** start of PAGE **

JAVA
JOLT
XML DOM API
John
Hunt
1
Introduction
In this Java Jolt column we will concentrate on the DOM (or Document Object
Model) API. The DOM API has been defined by the World Wide Web Consortium
(known as the W3C see http://www.w3c.org/).
This is a standard API that is specified in terms of interfaces that can
be implemented in a particular language to provide a set of concrete classes
for XML document creation, manipulation, searching and loading etc. Implementations
may be provided in languages such as Java, Python, C# etc.
Any
DOM implementation takes an XML document and builds a tree like structure
that represents that XML document (as illustrated in Figure 1). It is
now possible to get hold of any element in the tree (which is represented
by a node object) and ask that element for its attributes, its child nodes,
its value etc. This is done by a standard set of specifications. That
is, the W3C specification for the DOM is actually a set of interfaces
specifying what the various elements of the DOM API should do. Then in
a particular language (for example Java) the interfaces are implemented
to create concrete implementations. This means that moving from one DOM
implementation to another should be straightforward.
1.1 The Java org.w3c.dom package
As may be expected J2EE comes with an implementation of the W3C DOM API.
These interfaces and classes can be found in the org.w3c.dom package.

Figure 1: Creating a DOM from an XML document
There
are in fact three standards for DOM, these are DOM Level 1, Level 2 and
DOM Level 3 Core. Together these define interfaces with methods and properties
used to manipulate XML (see org.w3c.dom). Each level builds on the previous
with DOM Level 1 providing the core elements of DOM and Level 3 adding
numerous nice to haves such as loading and saving.
The
Java 1.5 implementation of the DOM API supports all of DOM Level 2 and
3 Core. One aspect of the DOM which was not specified until Level 3 was
how an XML Document should be loaded. This has been added to Java in Java
SDK 1.5, prior to this the JAXP API could be used with the DocumentBuilderFactory
and DocumentBuilder classes together allowed a parser independent approach
to loading an XML file and creating a DOM tree. The approach is similar
to that used with the SX API, first a DocumentBuilderFactory object is
obtained using the newInstance() static method on the class. This factory
object can then be configured as required (here factory object indicates
that the role of this object is to create other objects). It can then
be used to create instance of the DocumentBuilder object. This is done
using the DocumentBuilderFactory newDocumentBuilder() instance method.

** end of PAGE **

**PROBLEMS TO SOLVE**.
1. Decide whether each statement agrees with the DOM column, answering yes or no and quoting the column's deciding words: (a) The DOM API was defined by the World Wide Web Consortium. (b) DOM Level 1 added loading and saving. (c) A DocumentBuilderFactory object is obtained with the newInstance() static method.
2. Per the DOM column, what XML document tasks do the concrete classes built from the DOM interfaces support? List them all.
The listing after the column isn't needed for anything asked here.

** start of RECORDED INFORMATION **

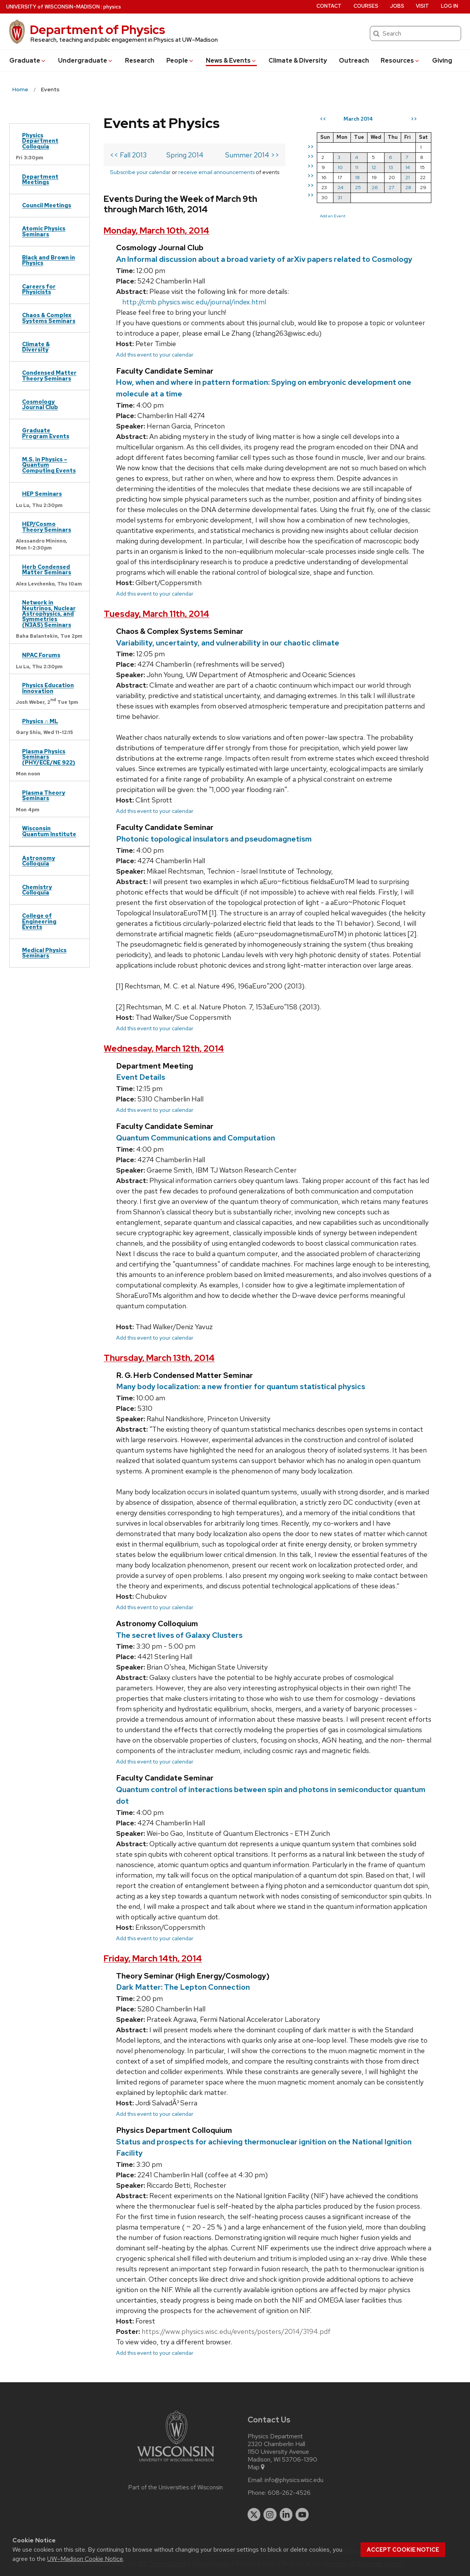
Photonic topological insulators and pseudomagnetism (214, 839)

** end of RECORDED INFORMATION **

**SOLUTIONS TO THE TASKS**.
1.
(a) Yes: "The DOM API has been defined by the World Wide Web Consortium"
(b) No: "Level 3 adding numerous nice to haves such as loading and saving"
(c) Yes: "a DocumentBuilderFactory object is obtained using the newInstance() static method on the class"

2. Creation, manipulation, searching and loading.